From the records below, copy out each line that contains the word "accomplish".

Dataset items:
◇ ◇ ◇ ◇ ◇
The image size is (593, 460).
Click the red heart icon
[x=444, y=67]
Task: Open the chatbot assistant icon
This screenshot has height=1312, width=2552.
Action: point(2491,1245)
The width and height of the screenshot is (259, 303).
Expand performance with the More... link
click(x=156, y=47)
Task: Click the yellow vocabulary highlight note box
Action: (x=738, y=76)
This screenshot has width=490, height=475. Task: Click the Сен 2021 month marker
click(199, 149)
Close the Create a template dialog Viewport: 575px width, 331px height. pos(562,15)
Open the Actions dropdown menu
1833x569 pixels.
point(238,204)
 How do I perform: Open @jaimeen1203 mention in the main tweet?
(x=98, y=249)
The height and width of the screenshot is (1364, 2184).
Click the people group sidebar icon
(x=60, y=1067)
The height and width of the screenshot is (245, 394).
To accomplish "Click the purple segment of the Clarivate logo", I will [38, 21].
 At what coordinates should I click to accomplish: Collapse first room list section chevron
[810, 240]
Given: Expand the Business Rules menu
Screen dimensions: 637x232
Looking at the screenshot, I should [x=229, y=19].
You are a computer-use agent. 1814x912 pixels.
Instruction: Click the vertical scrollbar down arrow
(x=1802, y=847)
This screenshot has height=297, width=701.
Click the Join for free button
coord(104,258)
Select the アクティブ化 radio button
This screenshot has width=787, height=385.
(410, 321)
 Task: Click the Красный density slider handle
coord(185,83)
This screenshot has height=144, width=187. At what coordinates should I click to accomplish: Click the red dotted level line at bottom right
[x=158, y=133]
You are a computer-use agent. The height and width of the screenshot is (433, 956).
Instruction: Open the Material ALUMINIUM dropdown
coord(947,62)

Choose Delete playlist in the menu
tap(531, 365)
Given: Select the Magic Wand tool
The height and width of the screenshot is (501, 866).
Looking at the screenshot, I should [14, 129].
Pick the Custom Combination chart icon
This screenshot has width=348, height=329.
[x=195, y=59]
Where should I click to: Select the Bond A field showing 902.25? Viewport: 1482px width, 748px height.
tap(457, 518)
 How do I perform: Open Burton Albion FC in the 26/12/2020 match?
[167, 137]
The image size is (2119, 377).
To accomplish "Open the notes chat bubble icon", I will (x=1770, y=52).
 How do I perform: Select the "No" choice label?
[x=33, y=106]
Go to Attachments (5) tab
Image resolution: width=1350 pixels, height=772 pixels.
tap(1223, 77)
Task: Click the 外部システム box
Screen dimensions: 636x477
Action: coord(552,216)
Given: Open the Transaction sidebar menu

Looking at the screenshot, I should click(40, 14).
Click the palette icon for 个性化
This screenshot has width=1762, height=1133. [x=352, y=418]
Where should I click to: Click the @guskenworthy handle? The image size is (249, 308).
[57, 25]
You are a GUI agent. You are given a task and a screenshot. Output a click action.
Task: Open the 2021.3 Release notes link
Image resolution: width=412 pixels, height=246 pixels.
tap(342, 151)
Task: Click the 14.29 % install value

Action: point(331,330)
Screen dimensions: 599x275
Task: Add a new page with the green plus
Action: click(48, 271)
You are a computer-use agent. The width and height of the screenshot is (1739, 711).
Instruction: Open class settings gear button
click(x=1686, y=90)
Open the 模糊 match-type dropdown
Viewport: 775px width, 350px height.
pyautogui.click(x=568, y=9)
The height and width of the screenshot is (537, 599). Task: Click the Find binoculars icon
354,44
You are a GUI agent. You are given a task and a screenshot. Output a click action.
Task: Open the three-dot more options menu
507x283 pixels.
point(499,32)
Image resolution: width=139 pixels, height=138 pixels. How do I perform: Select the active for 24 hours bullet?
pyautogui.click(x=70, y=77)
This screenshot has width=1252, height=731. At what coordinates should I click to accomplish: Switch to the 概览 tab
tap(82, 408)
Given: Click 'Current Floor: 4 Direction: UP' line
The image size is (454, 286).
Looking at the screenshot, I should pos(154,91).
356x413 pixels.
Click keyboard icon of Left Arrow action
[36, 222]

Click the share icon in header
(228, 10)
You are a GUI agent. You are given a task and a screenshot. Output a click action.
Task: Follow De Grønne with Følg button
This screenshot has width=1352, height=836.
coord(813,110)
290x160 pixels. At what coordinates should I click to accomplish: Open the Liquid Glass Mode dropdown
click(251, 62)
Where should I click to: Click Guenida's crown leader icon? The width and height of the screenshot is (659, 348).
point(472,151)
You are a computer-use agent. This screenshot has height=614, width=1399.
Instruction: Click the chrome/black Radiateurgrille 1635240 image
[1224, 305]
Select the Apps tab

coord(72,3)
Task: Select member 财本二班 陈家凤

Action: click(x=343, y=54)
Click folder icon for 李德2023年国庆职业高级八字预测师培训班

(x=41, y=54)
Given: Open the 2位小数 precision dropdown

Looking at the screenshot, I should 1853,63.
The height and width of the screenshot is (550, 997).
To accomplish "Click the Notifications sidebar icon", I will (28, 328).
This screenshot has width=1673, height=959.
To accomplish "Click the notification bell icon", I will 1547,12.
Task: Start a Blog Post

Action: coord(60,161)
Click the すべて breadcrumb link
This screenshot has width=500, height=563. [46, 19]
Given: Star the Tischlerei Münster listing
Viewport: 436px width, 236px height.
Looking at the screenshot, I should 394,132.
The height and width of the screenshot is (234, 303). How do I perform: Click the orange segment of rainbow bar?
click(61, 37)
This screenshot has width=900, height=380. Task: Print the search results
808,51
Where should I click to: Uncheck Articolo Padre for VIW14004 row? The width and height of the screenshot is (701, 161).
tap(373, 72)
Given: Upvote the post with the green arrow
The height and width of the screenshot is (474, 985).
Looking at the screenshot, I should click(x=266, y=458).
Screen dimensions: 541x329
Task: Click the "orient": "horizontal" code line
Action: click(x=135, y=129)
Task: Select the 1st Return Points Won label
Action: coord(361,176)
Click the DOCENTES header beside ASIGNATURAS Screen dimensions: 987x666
◇ ◇ ◇ ◇ ◇
ANSWER TO THE PROBLEM:
To accomplish "Click the purple segment of the Clarivate logo", I will [38, 21].
 At what coordinates should I click to accomplish: Collapse first room list section chevron
This screenshot has height=144, width=187. At what coordinates should I click to accomplish: Click the red dotted level line at bottom right
To accomplish "Open the notes chat bubble icon", I will (x=1770, y=52).
This screenshot has width=1252, height=731. At what coordinates should I click to accomplish: Switch to the 概览 tab
290x160 pixels. At what coordinates should I click to accomplish: Open the Liquid Glass Mode dropdown
To accomplish "Click the Notifications sidebar icon", I will (28, 328).
To accomplish "Click the notification bell icon", I will 1547,12.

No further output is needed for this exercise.